The US Treasury Department, said in a statement on Tuesday local time, that a subsidiary of Iran's Revolutionary Guards Corps (IRGC) and an organization affiliated with Russia's military intelligence agency (GRU) were targeted with sanctions.
These actors, as affiliates of the IRGC and the GRU, intended to incite socio-political tensions in the United States and influence the American people during the 2024 elections, the statement claimed.
Bradley Smith, the Treasury Department’s acting deputy assistant secretary for terrorism and financial intelligence also accused the Iranian and Russian governments of interfering in America’s electoral processes and institutions without providing any evidence.
Iran has always dismissed the US claims of interference in the elections, saying that allegations are just a pretext to add to its futile and illegal sanctions on the Islamic Republic that Washington initiated under its so-called maximum pressure policy in 2018.
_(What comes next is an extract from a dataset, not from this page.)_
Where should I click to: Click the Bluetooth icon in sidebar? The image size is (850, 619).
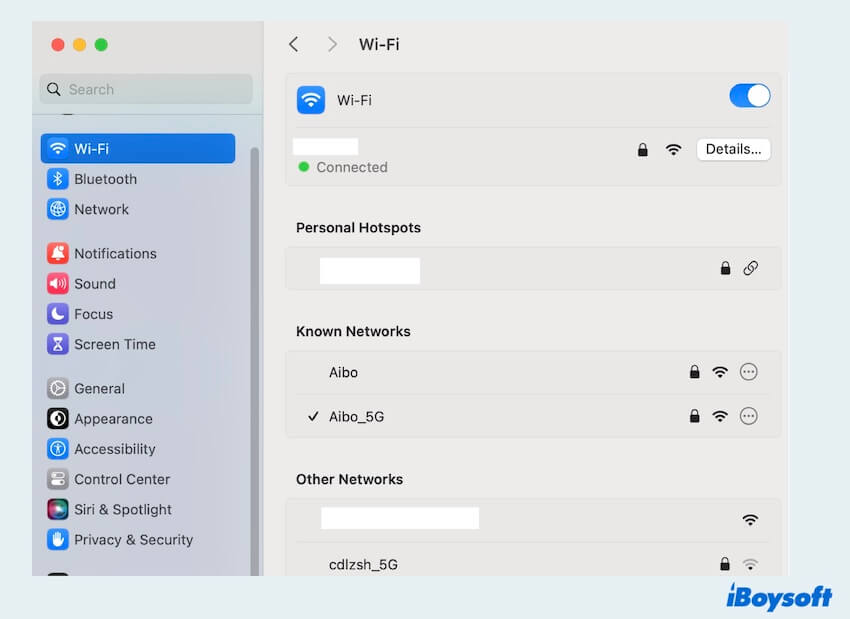point(58,179)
US State Department spokesman Matthew Miller had previously stated that there were more than 600 sanctions were imposed on Iranians and Iranian entities since the beginning of the administration under President Joe Biden.
The American newspaper Wall Street Journal has claimed in a report that incoming President Donald Trump intends to intensify the so-called “maximum pressure” campaign against Iran in his second term with the aim of limiting its oil exports and influence in West Asia.
Last month, Iranian Foreign Minister Abbas Araghchi said that the first version of the “maximum pressure” policy inevitably met with “maximum resistance” and ultimately led to “maximum failure” for the United States.
Compare the state of Iran’s peaceful nuclear program before and after the so-called “maximum pressure” policy, Araghchi cited one of the proofs of the failure of the US sanctions regime against Iran.